I was selling lemonade and I had to take a week and then nobody was selling lemonade.
And this guy came up in a Ford Ranch arrow.
He slowed down and he kept going and I was thinking, shoot, that could have got me 35 cents.
I need someone else to help me.
So then I went to zip recruiter and I said, hey, who wants work in lemonade stand?
Next thing you know, over 40 of the most pathetic individuals I've ever seen in my life who actually
thought that over the age of 35, working at a lemonade stand was a good deal.
They got to me and I was able to hire nine of them.
And that never happened again.
I'm pissing shit whenever I want.
Thank you.
Zip recruiter.
All right.
Call the action today.
You can go to, you can try zip recruiter for free.

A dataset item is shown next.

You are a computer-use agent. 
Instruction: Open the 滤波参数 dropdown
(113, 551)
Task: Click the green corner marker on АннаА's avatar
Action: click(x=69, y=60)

Go to ziprecruiter.com slash burr.
That's zip, ziprecruiter.com slash burr.
One more time.
Zip recruiter.com slash burr.
All right.
Let's get back to the podcast here.
I got left.
Oh my God, dude.
I am so fucking excited to go to that Notre Dame game.
All the drinking.
We're gonna drink a bunch of beers, smoking the cigars, being a douche, root in a...
Oh no, I'm gonna root for the Irish.
You know, I'm gonna root for the Irish over fucking USC.
I never liked USC.
You know, if they just had one more fucking song that the band could play.

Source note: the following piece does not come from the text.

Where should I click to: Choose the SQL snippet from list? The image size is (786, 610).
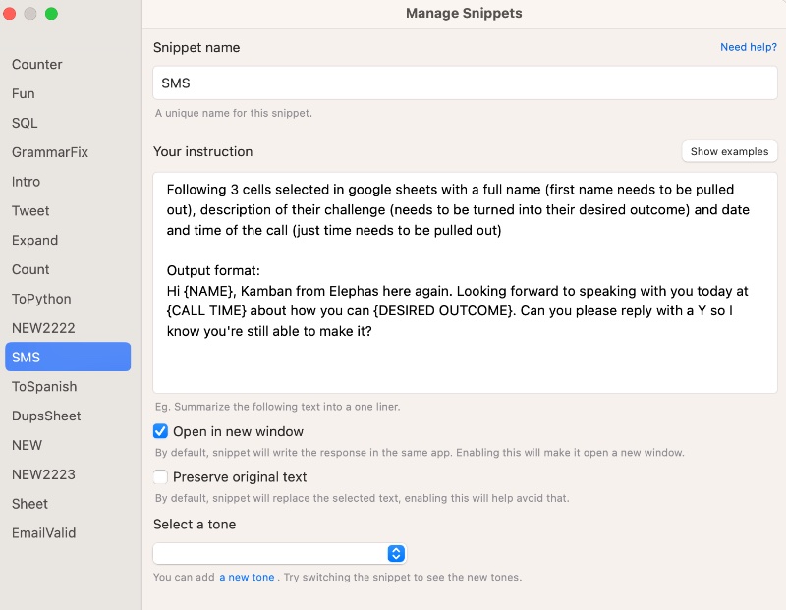[25, 123]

I literally think I could make the USC band play in trumpet.
If you gave me fucking six weeks, I could learn how to go...
58 fucking times a quarter.
Not the most creative people there down at USC.
You know what I mean?
I don't get it.
They got the money, you know?
All right.
Okay, we gotta wrap this thing up because I got a bunch of shit I gotta do.
So I'm actually gonna be on the road.
And when I'm done doing this shit, did I mention I'm gonna be on the road?
I'm actually running down to the grocery store and I'm gonna make some pumpkin bread
because every year I make it from my fucking neighbors, you know?
And I don't get back until November, beginning of November.
So I'll miss...
I'll miss Halloween, so I'm gonna knock out a couple of loaves here.
Make like four or five tonight with my round ice cube fucking whiskey going out.
It's gonna be the shit.
It's gonna be the shit.
I haven't smoked a cigar well over two weeks.
I am so ready to fucking go.
I swear to God, I'm ready to run to the fucking airport.
Ladies, do you get this fucking exciting?
What gets you going like this?
There's gotta be something.
I know it is.
There's no way you go through life not getting this excited.
I'm meeting five of my favorite guy friends in the fucking...
Like I have women friends.
I don't have any women friends.
Five of my favorite friends in the fucking world
who use smoked cigars and go to the Notre Dame USC game.
One of my buddies is gonna be on my fucking flight.
It is gonna be a wire to wire shit show.
I can't wait.
Oh, we're gonna be bleary eyed by the time we get to Fort Wayne.
I'm really looking forward to Fort Wayne too.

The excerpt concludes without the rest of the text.